▸ **TINDAKAN YANG DIPERLUKAN**
(1) Tentukan apakah setiap pernyataan berikut sesuai dengan teks tentang asrama Prapatan 10, lalu jawab ya atau tidak disertai kutipan persis dari teks yang menjadi penentunya. (a) Gedung di Prapatan 10 dapat menampung 250 mahasiswa. (b) Nama Prapatan 10 diambil dari nama pendiri kelompok tersebut. (c) Setelah usulan disetujui, panitia dibagi menjadi tiga bagian.
(2) Terjemahkan kalimat "Di asrama inilah pembangkangan kepada Jepang dan perumusan konsepsi bentuk negara Indonesia digodok mahasiswa." dari teks tentang asrama Prapatan 10 ke dalam bahasa Inggris.

▸ **TEKS YANG DIBERIKAN**
Revolusi Indonesia pada akhirnya lahir di jalanan bersama pekik kerumunan massa, pidato-pidato yang membakar, dan disertai serangkaian adu bedil. Dan di antara semua itu, kaum muda berada di pusat bandul pergolakan. Hampir setiap babakan penting menuju Indonesia Merdeka, semisal pendirian Boedi Oetomo yang secara umum dipahami sebagai tonggak kebangkitan nasional, sumpah pemuda 1928, penggumpalan aspirasi pendirian politik 1938 di Volksraad, hingga Proklamasi 1945, semuanya dipunggungi kaum intelegensi muda usia.

Ketuban dekrit Proklamasi Kemerdekaan, misalnya, tak akan pecah seandainya tak ada elemen intelegensi muda yang memandunya di mana pada saat yang sama Bung Karno dan Bung Hatta dalam posisi “bingung” hendak melakukan tindakan apa di tengah simpang siur berita kalahnya Jepang dalam Perang Pasifik.

Salah satu kelompok pemuda yang aktif dalam persiapan Proklamasi itu, selain kelompok Menteng 31, Cikini 71, Gang Bluntas, adalah Prapatan 10. Penamaan ini diambil dari nama jalan di mana kelompok ini tinggal. Prapatan 10 sejatinya adalah asrama mahasiswa Ika Daigaku (sekarang Fakultas Kedokteran Universitas Indonesia di Salemba).

Ide perguruan tabib modern ini datang pada Agustus 1942 dibawa Soejono Martosewojo dari Surabaya ke Jakarta guna mencari kerja. Ia bersama Eri Soedewo dan juga mahasiswa Jakarta seperti Koestedjo, Kaligis, Imam Soedjoedi, mendesak Mr Soewandi agar Jepang membuka Perguruan Tinggi Kedokteran.

Setelah disetujui, panitia dibelah dua. Satunya mengurus kurikulum, sementara lainnya mengurus pembentukan asrama untuk pondokan mahasiswa baru yang berdatangan dari luar Jakarta dan luar Jawa. Panitia lalu menunjuk bekas gedung Dienst van Volksgezondheid di Prapatan 10—dekat Pasar Senen pada jalan dua arah Prapatan Kwitang—yang bisa menampung 250 mahasiswa.

Di asrama inilah pembangkangan kepada Jepang dan perumusan konsepsi bentuk negara Indonesia digodok mahasiswa.

▸ **CATATAN DATA**
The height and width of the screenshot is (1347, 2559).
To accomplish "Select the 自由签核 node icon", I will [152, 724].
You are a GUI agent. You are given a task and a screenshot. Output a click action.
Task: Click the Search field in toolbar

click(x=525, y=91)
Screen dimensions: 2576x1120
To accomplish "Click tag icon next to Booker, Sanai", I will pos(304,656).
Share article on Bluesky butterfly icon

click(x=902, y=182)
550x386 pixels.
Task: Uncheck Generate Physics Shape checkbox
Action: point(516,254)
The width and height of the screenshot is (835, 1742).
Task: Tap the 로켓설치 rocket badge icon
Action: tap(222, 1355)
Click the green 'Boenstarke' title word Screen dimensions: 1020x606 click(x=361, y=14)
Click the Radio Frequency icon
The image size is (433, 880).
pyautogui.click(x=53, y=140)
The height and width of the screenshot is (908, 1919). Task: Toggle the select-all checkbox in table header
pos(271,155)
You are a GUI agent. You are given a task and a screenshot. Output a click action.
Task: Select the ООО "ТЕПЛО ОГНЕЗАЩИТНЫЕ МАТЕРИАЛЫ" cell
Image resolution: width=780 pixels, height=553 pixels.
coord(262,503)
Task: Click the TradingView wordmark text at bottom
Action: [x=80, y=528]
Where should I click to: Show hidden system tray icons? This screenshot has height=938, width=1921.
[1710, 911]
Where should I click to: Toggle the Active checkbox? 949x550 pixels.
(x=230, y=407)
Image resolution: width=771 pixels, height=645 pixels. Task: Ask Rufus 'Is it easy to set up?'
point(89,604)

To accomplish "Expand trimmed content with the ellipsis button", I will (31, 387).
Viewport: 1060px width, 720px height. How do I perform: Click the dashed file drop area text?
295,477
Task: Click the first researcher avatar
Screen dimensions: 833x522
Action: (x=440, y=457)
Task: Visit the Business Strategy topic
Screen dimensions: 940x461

▸ **DAFTAR PENYELESAIAN**
(1)
(a) Ya: "yang bisa menampung 250 mahasiswa"
(b) Tidak: "Penamaan ini diambil dari nama jalan di mana kelompok ini tinggal."
(c) Tidak: "Setelah disetujui, panitia dibelah dua."

(2) It was in this dormitory that the students forged their defiance of Japan and worked out the concept of the form of the Indonesian state.